Jenn Wood of All About the Edits, I think you did a fantastic job of finding all the little errors. I don’t think readers realize the potential amount of typos that can exist in a 104k+ word manuscript, combing through that for all the little bits and pieces is an extraordi
nary task. I think Jenn did an excellent job. But really time will tell because I still don’t see the errors after living with this manuscript for more than a year.
And for the man who didn’t get any credit for working on False Start because, well, I write all this before I give it to him. I really need to thank Erik Gevers. He helped me create not one, but two beautiful book interiors that really highlight the stories themselves. He’s also the last line of defense in proofreading these books and making sure I’m delivering as clean of a book as possible to you. He made some absolutely good catches with False Start and I have no doubt he’ll find a few in this book, too. And he put up with my picky long-listed feedback, patiently regarding my ridiculous demands for cool shit, and consoling my naiveté in thinking some things can be done that are just beyond current technology. He graciously made the changes that were possible and didn’t even get a mention. Well, not this time, buddy. You’re getting acknowledged and thanked for your hard work. I really do appreciate your skill, your knowledge, and your ability to put up with me.
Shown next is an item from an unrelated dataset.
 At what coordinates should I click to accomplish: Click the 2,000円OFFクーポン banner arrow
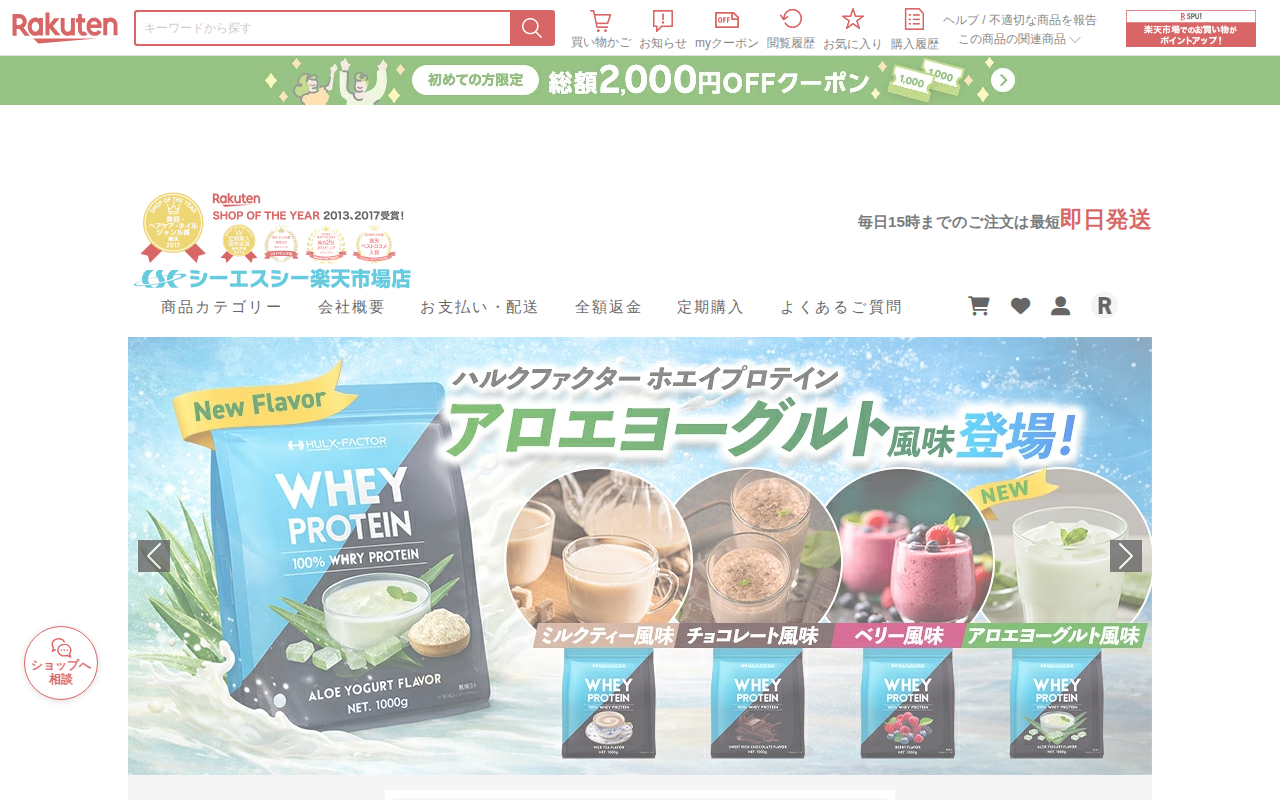click(x=1003, y=80)
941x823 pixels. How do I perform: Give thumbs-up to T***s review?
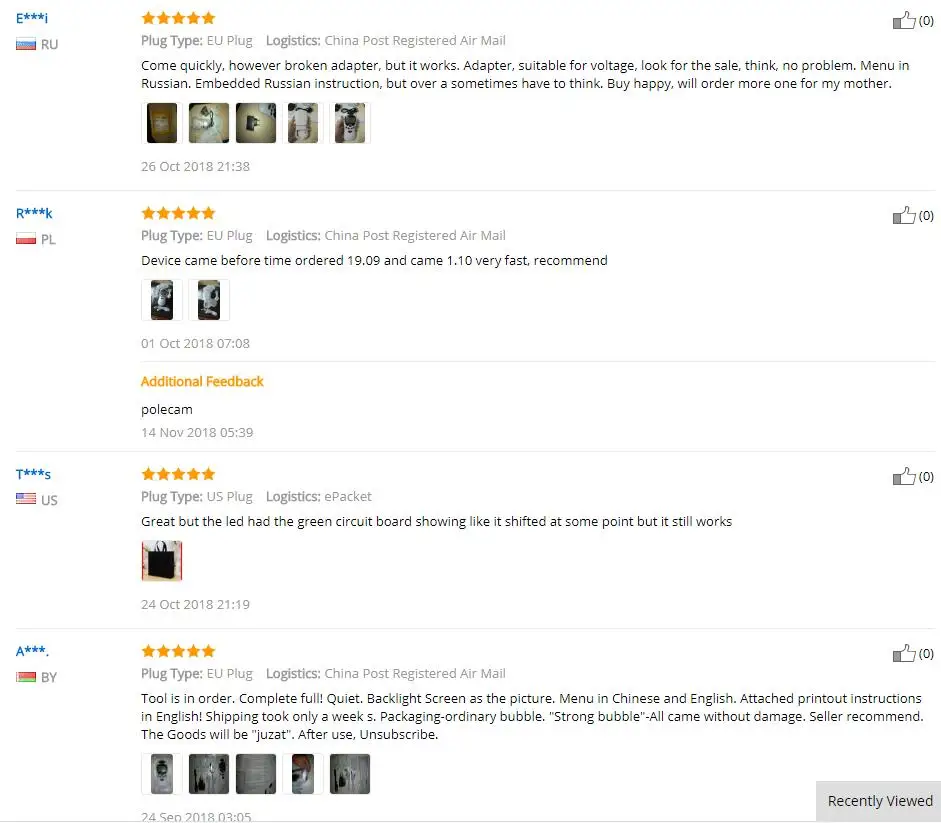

Thank you again Regina Wamba for yet another amazing cover design. It took us more than a few tries to get this one right, but I couldn’t be happier with the results. You truly do exceed my expectations every time. It’s amazing to me how you nail the vision I had for each book with very limited instructions. Your work is truly astounding.
And a very special thanks to poet Michael E. Reid for the use of his poem Dear Woman as an Epigraph to this novel. I talked a bit about how it inspired me both personally and in the writing of this duet in the BoBS. It was so very kind of him to allow me to publish his work in my book. I hope his message reaches my readers who need to hear it, too, the way it did for me.